Retour vers le futur ? L’OTAN après Madrid

Retour vers le futur ? L’OTAN après Madrid
 Bruno Tertrais
Auteur
Expert Associé - Géopolitique, Relations Internationales et Démographie

Cette fois, l'électrochoc a été sévère. En 2014, l'annexion de la Crimée n'avait pas suffi à redynamiser une Alliance encore très engagée en Afghanistan. Six ans plus tard, la violence de l'agression russe, dans un contexte où les "atlantistes" sont de retour à la Maison blanche et au Département d'État, ont conduit l'OTAN à renouer avec force avec sa mission première, celle de la défense collective contre une attaque militaire. Et la réduction de la présence américaine en Europe, interrompue sous Obama et déjà inversée sous Trump, a laissé la place au renforcement. 

Sans surprise, les Chefs d'État et de gouvernement, à l'occasion de ce deuxième sommet en quelques mois, tenu dans la capitale espagnole les 29 et 30 juin, ont fait assaut de démonstration d'unité et de cohérence. Même les plus rétifs d’entre eux - les présidents hongrois et turc, peu enclins à se brouiller avec Moscou - se sont montrés raisonnables. Heureusement, car l’on sait à quel point la Russie sait exploiter au mieux toute faille dans le consensus transatlantique. 

On a enterré, à Madrid, "l'Acte fondateur OTAN-Russie" quelques jours après son vingt-cinquième anniversaire. L'OTAN a pris son temps : cela faisait déjà plusieurs années que ses dispositions, qui visaient à ouvrir une ère de coopération avec Moscou et à rassurer le Kremlin sur les intentions occidentales, n'étaient plus d’actualité. La Russie n’est plus ce "partenaire stratégique" qu’elle était encore en 2010. Elle est maintenant "la menace la plus importante et la plus directe pour la sécurité des Alliés et pour la paix et la stabilité dans la zone euro-atlantique".

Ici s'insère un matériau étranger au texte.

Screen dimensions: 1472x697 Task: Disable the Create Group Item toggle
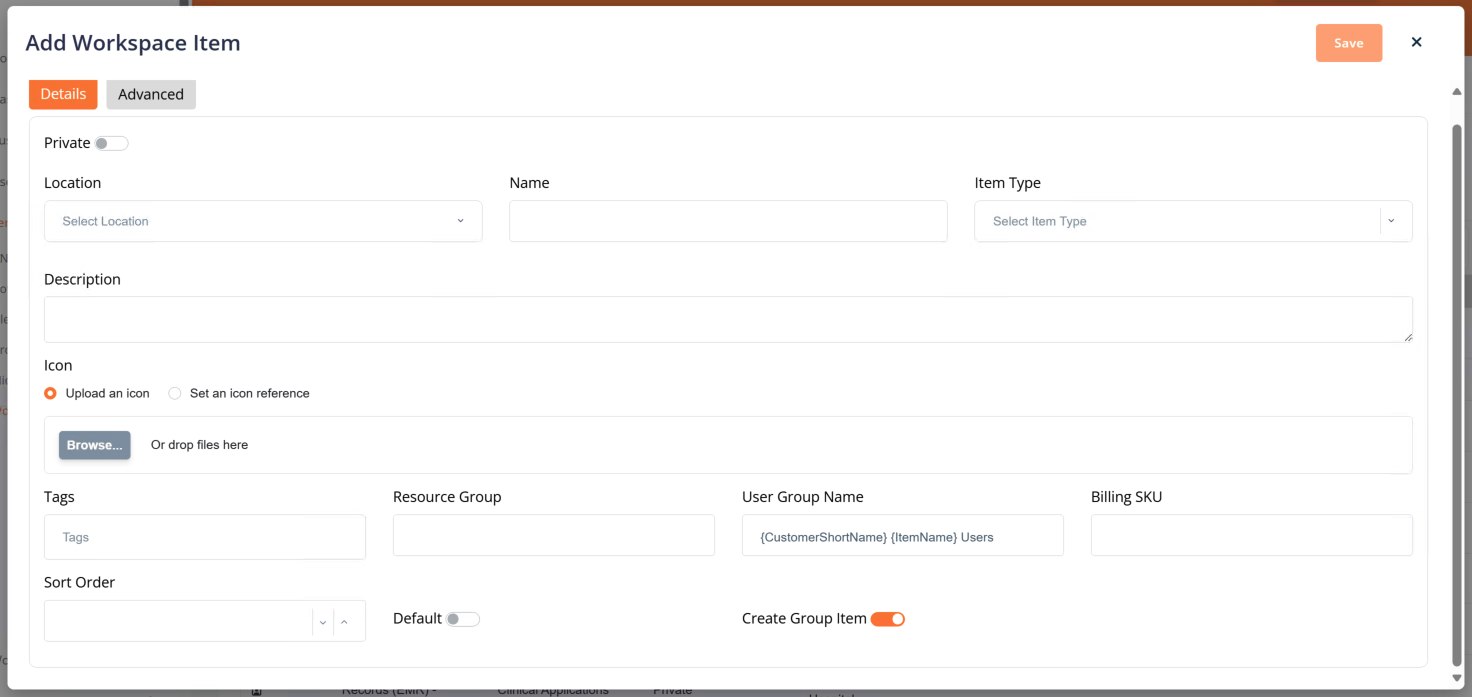tap(887, 619)
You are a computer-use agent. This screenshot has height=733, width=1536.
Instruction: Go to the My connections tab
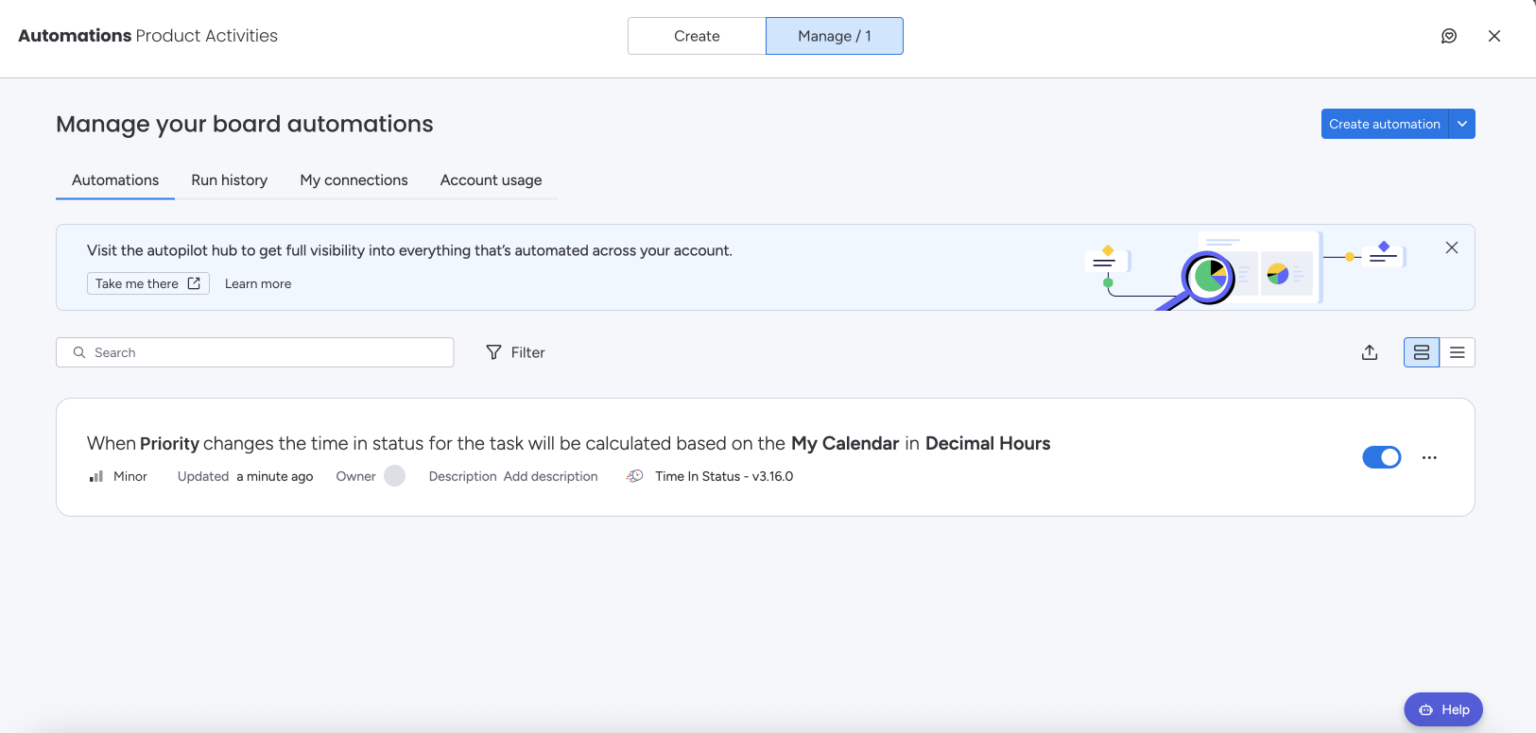click(x=354, y=180)
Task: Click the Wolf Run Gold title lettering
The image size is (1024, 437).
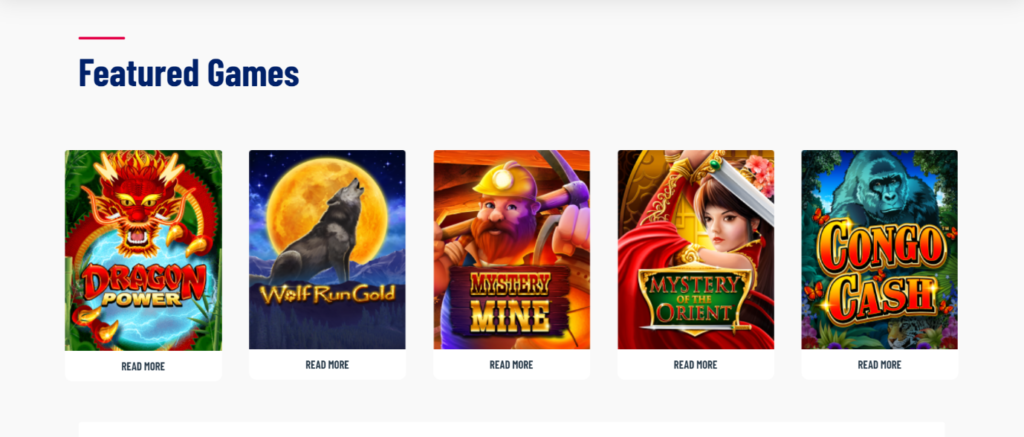Action: point(327,294)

Militairement et politiquement c'est, dans les faits, le retour de ce que l'on appelait autrefois la "défense de l'avant" : pas question de céder un pouce de terrain à l’adversaire en cas d'attaque. Depuis 2014, l’organisation se bornait à déployer des éléments de "présence avancée renforcée" au nord-est. De quoi manifester de manière tangible la solidarité entre alliés et servir de "fil déclencheur" en cas d’agression, mais pas assez pour résister à un Blitzkrieg russe. La Première ministre estonienne avait beau jeu, à la mi-juin, de rappeler qu'aux termes des plans existants, son pays serait rayé de la carte… 

Militairement et politiquement c'est, dans les faits, le retour de ce que l'on appelait autrefois la "défense de l'avant" : pas question de céder un pouce de terrain à l’adversaire en cas d'attaque. 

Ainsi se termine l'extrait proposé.